Connect with us
Örnek Resim Örnek Resim

Dünya

Dr. Nesil Bayraktar:Önümüzdeki 1 yıl içerinde toplum olarak hepimiz en az bir kez Koronavirüs olacağız

Published

on

 

 

Omicron, Dünya Sağlık Örgütü’nün listesine giren son Covid-19 varyantı oldu ve neredeyse tüm ülkeleri hızlıca etkisi altına aldı.  Hem aşılı kişileri hem de daha önce Covid-19 geçirenleri hasta edebilen varyant diğerlerine göre daha bulaşıcı.

Omicron’un akciğere etkisi daha az olduğundan öldürücülüğünün de daha düşük olduğu yönünde bilimsel yayınlar var ancak risk grupları hala tehdit altında.

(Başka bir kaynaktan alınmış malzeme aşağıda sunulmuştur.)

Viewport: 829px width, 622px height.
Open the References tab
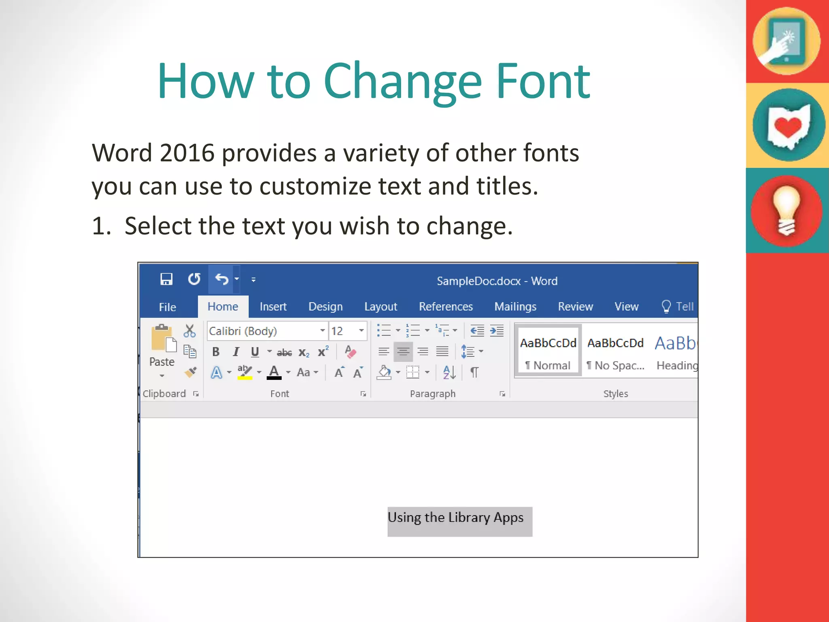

Bu varyantta öksürük geri planda kalırken, boğaz ağrısı, boğazda kaşıntı hissi, burun tıkanıklığı ve ateş belirtileri öne çıkıyor. Aşı hala Covid-19’ndan korunmanın, hastalığın öldürücü etkisini azaltmanın en önemli yolu.

Kıbrıs Türk Tabipleri Birliği (KTTB) Covid-19 Bilim Kurulu üyesi, Lefkoşa Dr. Burhan Nalbantoğlu Devlet Hastanesi, Enfeksiyon Hastalıkları Uzmanı Dr. Nesil Bayraktar Türk Ajansı Kıbrıs’a (T.A.K) Omicron’un belirtilerini, ülkedeki seyrini anlattı, aşılarla, salgınla ilgili soruları yanıtladı.

Bayraktar, “Omicron’un Covid-19’un son varyantı olacağını düşünmüyorum ancak sürü bağışıklığı için en ideal varyant olabilir. Önümüzdeki 1 yıl içinde hepimiz en az 1 kez Covid -19 olacağız…”dedi.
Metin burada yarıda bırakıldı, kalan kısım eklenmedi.